Dati allarmanti che richiedono una complessità adeguata di approccio. Se da un lato, infatti, il sommerso agricolo sembra fortemente legato a elementi strutturali e alla natura stessa del comparto, dall’altro si delinea come un fenomeno capace di rinnovarsi nel tempo secondo modalità di volta in volta nuove, traendo nuova linfa ora dalla crisi generalizzata e profonda che colpisce il comparto agricolo, ora dall’attività della criminalità organizzata, ora dalla complessità normativa e dagli alti costi del lavoro. Occorre, quindi, ben distinguere gli strumenti da utilizzare nell’uno e nell’altro caso. Nei casi che si possono ricondurre a irregolarità, e non a illegalità, occorre, secondo Cia, un approccio positivo che parta da questa domanda: come si sostiene, come si aiuta l’impresa regolare? Come si toglie terreno fertile a chi cerca nella complessità e onerosità delle regole un alibi al proprio comportamento scorretto?

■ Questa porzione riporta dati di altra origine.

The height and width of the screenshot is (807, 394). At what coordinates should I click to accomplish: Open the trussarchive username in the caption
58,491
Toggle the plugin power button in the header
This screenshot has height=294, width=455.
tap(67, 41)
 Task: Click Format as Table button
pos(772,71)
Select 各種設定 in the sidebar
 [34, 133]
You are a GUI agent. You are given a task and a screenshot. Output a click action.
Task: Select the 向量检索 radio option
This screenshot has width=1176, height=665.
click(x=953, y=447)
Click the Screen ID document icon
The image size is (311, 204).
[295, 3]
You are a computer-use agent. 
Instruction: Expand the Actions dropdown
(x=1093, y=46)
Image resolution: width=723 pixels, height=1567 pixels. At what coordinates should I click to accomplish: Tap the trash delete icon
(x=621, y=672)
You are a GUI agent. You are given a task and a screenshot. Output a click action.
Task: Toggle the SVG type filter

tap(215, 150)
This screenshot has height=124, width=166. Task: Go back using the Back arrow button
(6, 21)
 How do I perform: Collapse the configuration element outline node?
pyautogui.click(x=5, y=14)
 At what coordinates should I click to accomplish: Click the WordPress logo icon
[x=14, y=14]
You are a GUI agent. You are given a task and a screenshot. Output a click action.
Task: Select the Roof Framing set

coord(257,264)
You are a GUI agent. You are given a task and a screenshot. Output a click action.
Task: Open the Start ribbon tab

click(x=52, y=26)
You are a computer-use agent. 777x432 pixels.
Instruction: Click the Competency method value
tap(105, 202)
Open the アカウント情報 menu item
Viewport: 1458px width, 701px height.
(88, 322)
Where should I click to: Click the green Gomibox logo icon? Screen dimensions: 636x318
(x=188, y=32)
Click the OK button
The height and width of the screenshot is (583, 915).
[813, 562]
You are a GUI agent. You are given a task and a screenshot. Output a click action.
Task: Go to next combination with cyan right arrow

Per Scanavino “la risposta è in queste due fondamentali formule: semplificazione e premialità”.

Nei casi invece di illegalità, di lavoro nero, la formula necessariamente cambia e le “armi” a disposizione devono essere “affilate”. Per esempio, servono servizi ispettivi più efficienti, tema caro alla Cia, che vede in una razionalizzazione degli interventi ispettivi e in una loro crescita dal punto di vista della qualità, il modo per indirizzare la risorse verso le situazioni di reale gravità, abbandonando ogni residuo approccio formalistico e burocratico che spesso si traduce in un’improduttiva insistenza verso aziende note, sostanzialmente regolari e con nessun beneficio per i lavoratori. Poi c’è la questione odiosa del caporalato, che deve vedere da una parte una forte azione di sensibilizzazione, ma anche di corretta consulenza da parte delle organizzazioni di categoria per cautelare e mettere in allerta le aziende di fronte all’attività di soggetti intermediari che si presentano come regolari ma che regolari non sono.

Dall’altra parte, infine, occorre maturare la consapevolezza che il mercato del lavoro agricolo è zona talmente magmatica e dinamica da non poter essere governata con i servizi pubblici all’impiego, ma da richiedere l’intervento mirato delle parti sociali agricole a livello territoriale attraverso lo straordinario strumento della bilateralità agricola.